The Laramie Project: 10 Years Later
The follow-up is no mere epilogue but a powerful tale that stands on its own
Reviewed by Dan Solomon, Fri., May 11, 2012

The Laramie Project: 10 Years Later
Zach Theatre Kleberg Stage, 1421 W. Riverside, 476-0541www.zachtheatre.org
Through May 13
Running time: 1 hr., 50 min.
Though The Laramie Project: Part One has one more Saturday matinee left before it closes its months-long run at Zach, the theatre has turned its focus to the piece that bills itself as that play's epilogue, The Laramie Project: 10 Years Later. Which prompts an interesting question: How effective is an epilogue as a stand-alone work?
In this case, very. While some background is important, everything a person needs to know to be compelled and engaged by the second part of The Laramie Project is built right in to its script. A theatre company from New York had gone to Laramie, Wyo., in 1999 to interview residents about the brutal murder of Matthew Shepard, the gay University of Wyoming student whose death helped spur the national conversation about hate crimes, for the purpose of creating a performance piece. If you know that, you're ready for 10 Years Later, which revisits Laramie and its citizens to see how people attempt to take ownership of their own history.

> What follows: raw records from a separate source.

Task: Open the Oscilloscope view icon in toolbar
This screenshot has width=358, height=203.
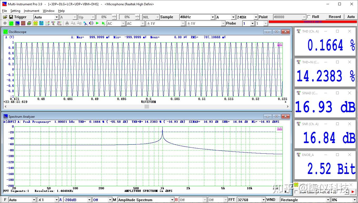Action: point(11,23)
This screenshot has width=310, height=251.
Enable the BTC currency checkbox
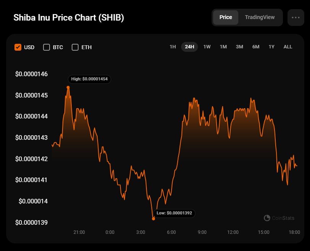coord(47,47)
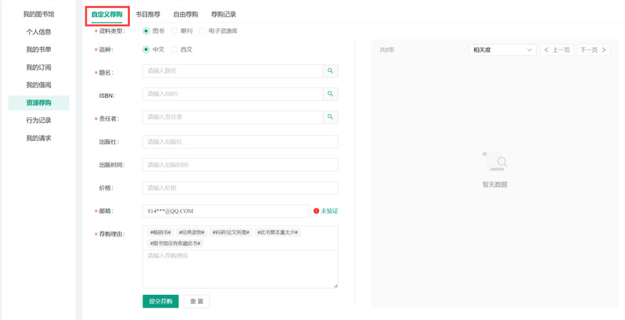Click the search icon beside 题名 field
This screenshot has width=625, height=320.
click(x=331, y=71)
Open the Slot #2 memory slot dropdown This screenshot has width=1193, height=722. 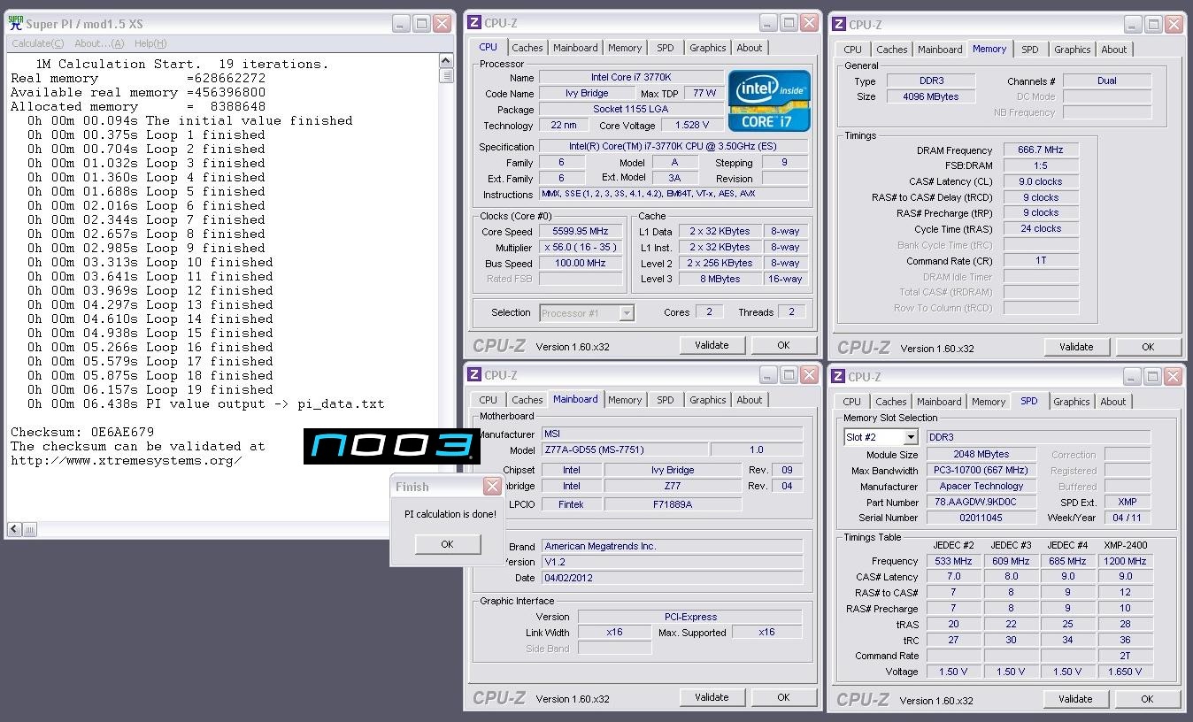[910, 437]
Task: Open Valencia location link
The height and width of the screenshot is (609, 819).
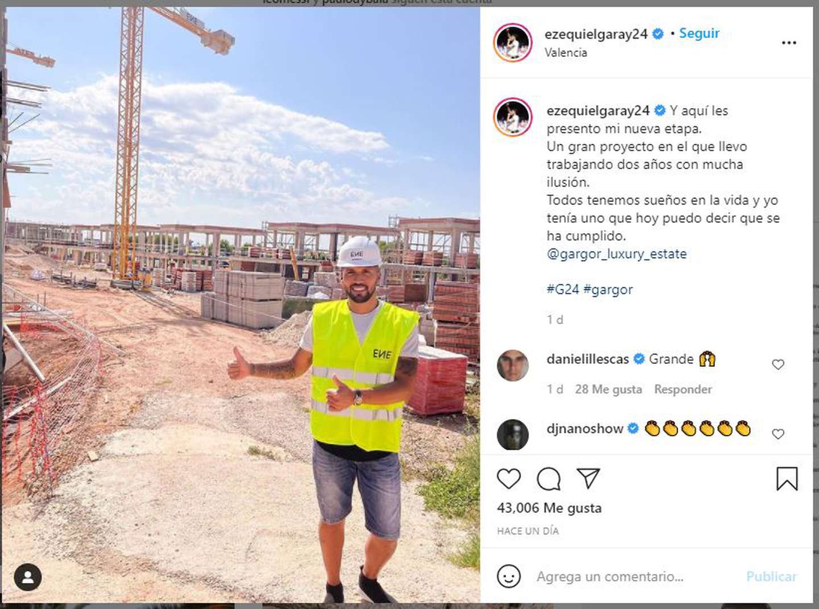Action: (x=565, y=52)
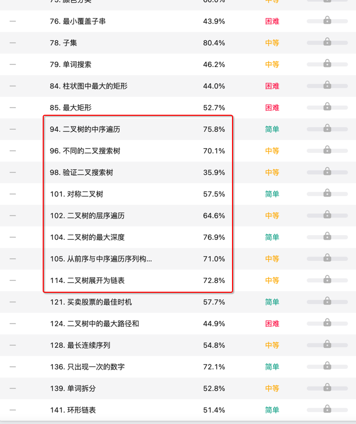Click the status dash beside 136. 只出现一次的数字

point(11,367)
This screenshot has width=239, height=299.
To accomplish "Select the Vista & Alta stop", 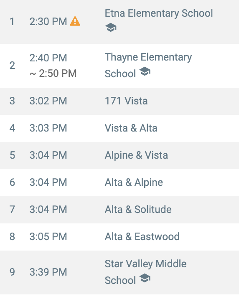I will [x=120, y=128].
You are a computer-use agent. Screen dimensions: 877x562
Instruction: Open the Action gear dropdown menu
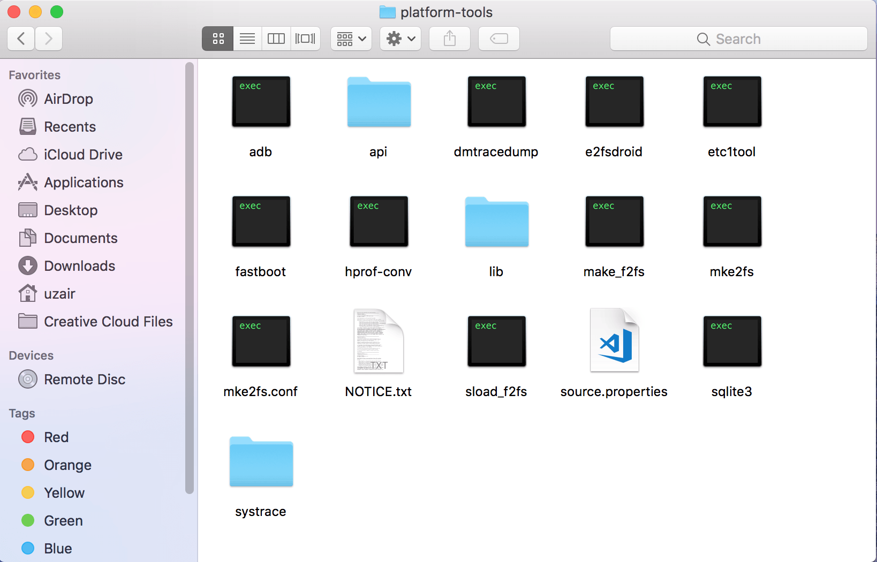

It's a powerful script, and, as staged by Artistic Director Dave Steakley, Zach does it justice. The eight cast members are all effective and, with all playing multiple roles, provide an interesting opportunity to see how different actors engage with characters. Frederic Winkler comes off as expository when he's portraying Jim Osborne, a friend of Shepard's, but he's electric as the incarcerated Aaron McKinney, one of the two men convicted of Shepard's murder; Sarah Richardson plays Laramie policewoman Reggie Fluty with a distracting, Sarah Palin-esque accent but inhabits the role of university professor Catherine Connolly intuitively. Others, like Jenny Larson and Janelle Buchanan, shine as utility players in a series of more understated roles, deftly facilitating the story. It's not a script that requires perfection, and the cast is more than able to tell this story.
At its core, that story is less about Shepard than it is about the town of Laramie and the way people try to control the narratives about themselves. Throughout the play, characters – especially Laramie residents – argue that Shepard's murder wasn't because he was gay, that it was a drug deal gone bad or a botched robbery, and the play, for the most part, is brave enough to confront this self-mythologizing without condemning the people who participate in it. The facts of the case make it clear that Shepard's death was a hate crime. And while it climaxes with the passage of the Matthew Shepard and James Byrd Hate Crimes Act, 10 Years Later is, at its best, a story about how the urge toward denial by a community is part of what necessitates that sort of protection. That's no mere epilogue – that's a story that stands on its own.